Soal Vonis Ringan Budi Sylvana, Eks Penyidik KPK: Orang akan Semakin Berani Korupsi


Mantan penyidik Komisi Pemberantasan Korupsi (KPK) Yudi Purnomo Harahap mengaku heran dengan vonis ringan terhadap mantan Kepala Pusat Krisis Kesehatan Kementerian Kesehatan Budi Sylvana, atas kasus korupsi pengadaan alat pelindung diri (APD) COVID-19.

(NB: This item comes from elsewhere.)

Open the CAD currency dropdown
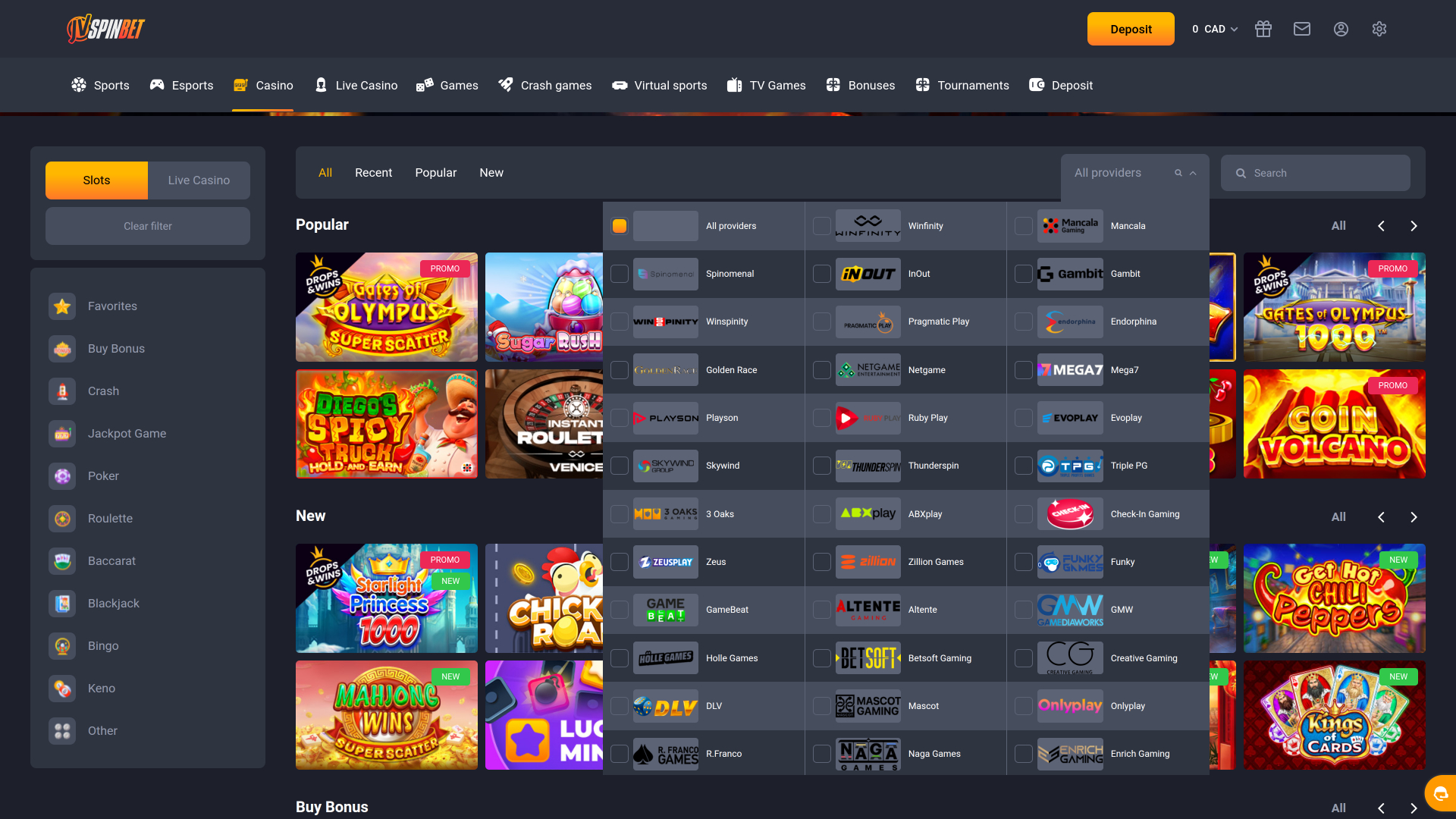The width and height of the screenshot is (1456, 819). (x=1214, y=29)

“Mengapa koruptor semakin ringan hukumannya, ini tidak akan menimbulkan efek jera. Malah akan semakin membuat orang berani untuk korupsi, dan tentu ini seharusnya menjadi catatan bagi Mahkamah Agung (MA) bahwa hakim-hakim tipikor justru tidak mendukung upaya pemberantasan korupsi,” kata Yudi kepada Inilah.com saat dihubungi, Minggu (8/6/2025).

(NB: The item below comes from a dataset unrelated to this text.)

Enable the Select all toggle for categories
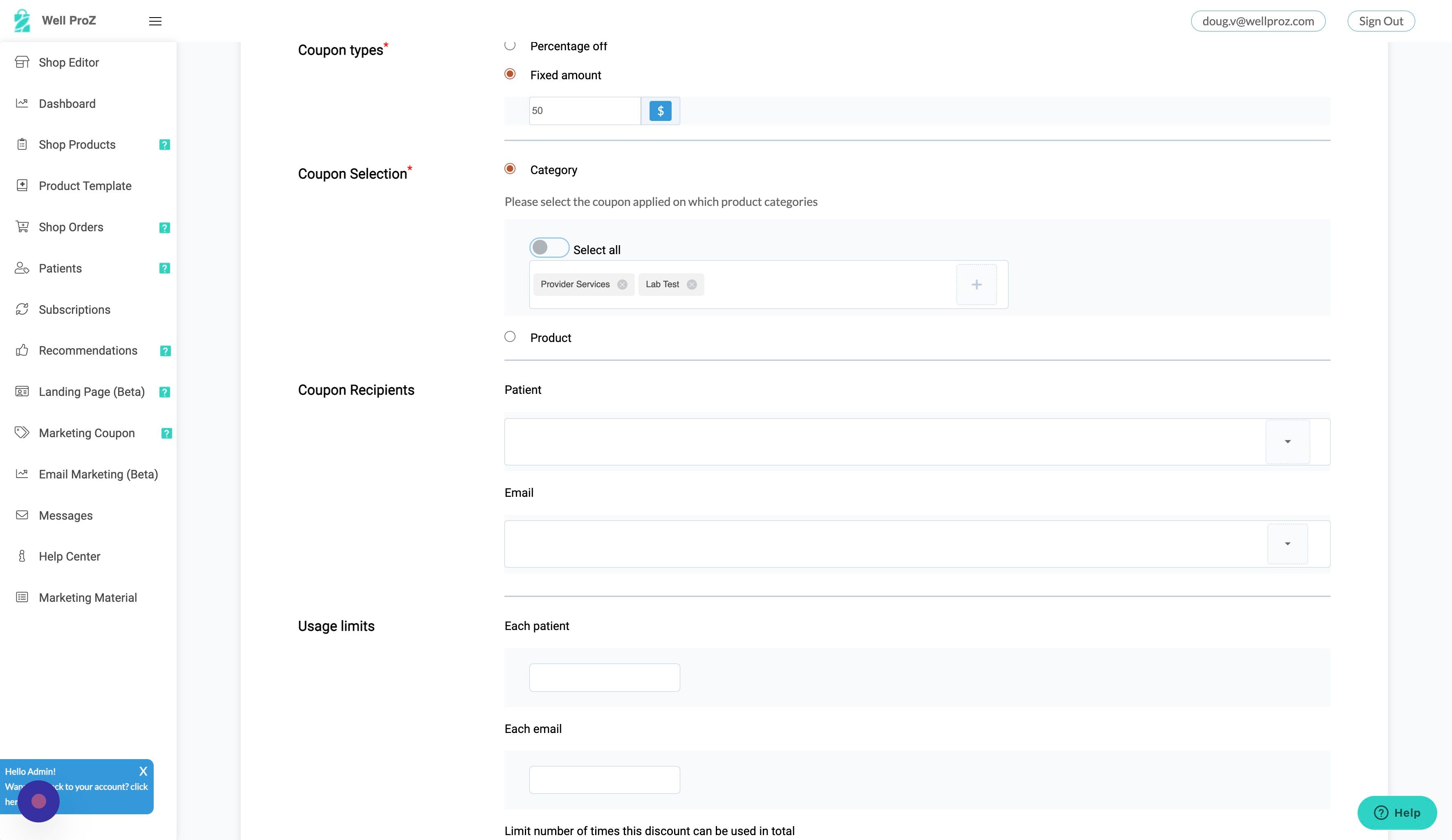 point(549,247)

Terlepas dari indepedensi hakim, ucap dia, secara logika bila vonis yang dijatuhkan ringan, sementara kerugian negara besar, maka akan membuat pemberantasan korupsi semakin suram.

“Saya juga berharap Komisi Yudisial (KY) pun mengevaluasi maraknya vonis ringan. Sementara penegak hukum seperti KPK, kepolisian, dan kejaksaan juga harus menyikapi fenomena ini, baik bidang pencegahan maupun penindakan,” ujarnya.

Menurutnya, jika ada vonis yang terlalu di luar nalar dan logika padahal penegak hukum dalam hal ini Jaksa Penuntut Umum (JPU) mampu membuktikan kasus korupsi tersebut dipersidangan dengan alat bukti yang kuat, maka KY harus bertindak.

Tak hanya itu, Yudi menilai, masyarakat akan semakin tidak percaya dengan institusi pengadilan apabila ke depan, vonis ringan masih diberikan kepada para koruptor.

“Saya kembali mengingatkan komitmen Hakim Tipikor, mereka jadi hakim tipikor agar pemberantasan korupsi semakin bagus, bukan malah menghukum ringan,” tandasnya.

Sebelumnya, Budi Sylvana divonis 3 tahun penjara dan denda Rp100 juta subsider 2 bulan kurungan setelah dinyatakan bersalah melakukan tindak pidana korupsi pengadaan APD COVID-19.

Vonis kasus korupsi APD itu dijatuhkan majelis hakim Pengadilan Tindak Pidana Korupsi Jakarta, Kamis (5/6/2025). Budi dinyatakan bersalah melanggar Pasal 2 ayat (1) juncto Pasal 18 UU Nomor 20 tahun 2001 tentang Pemberantasan Tindak Pidana Korupsi juncto Pasal 55 ayat (1) ke-1 KUHP. Dalam kasus korupsi tersebut, negara dirugikan sekitar Rp319,69 miliar.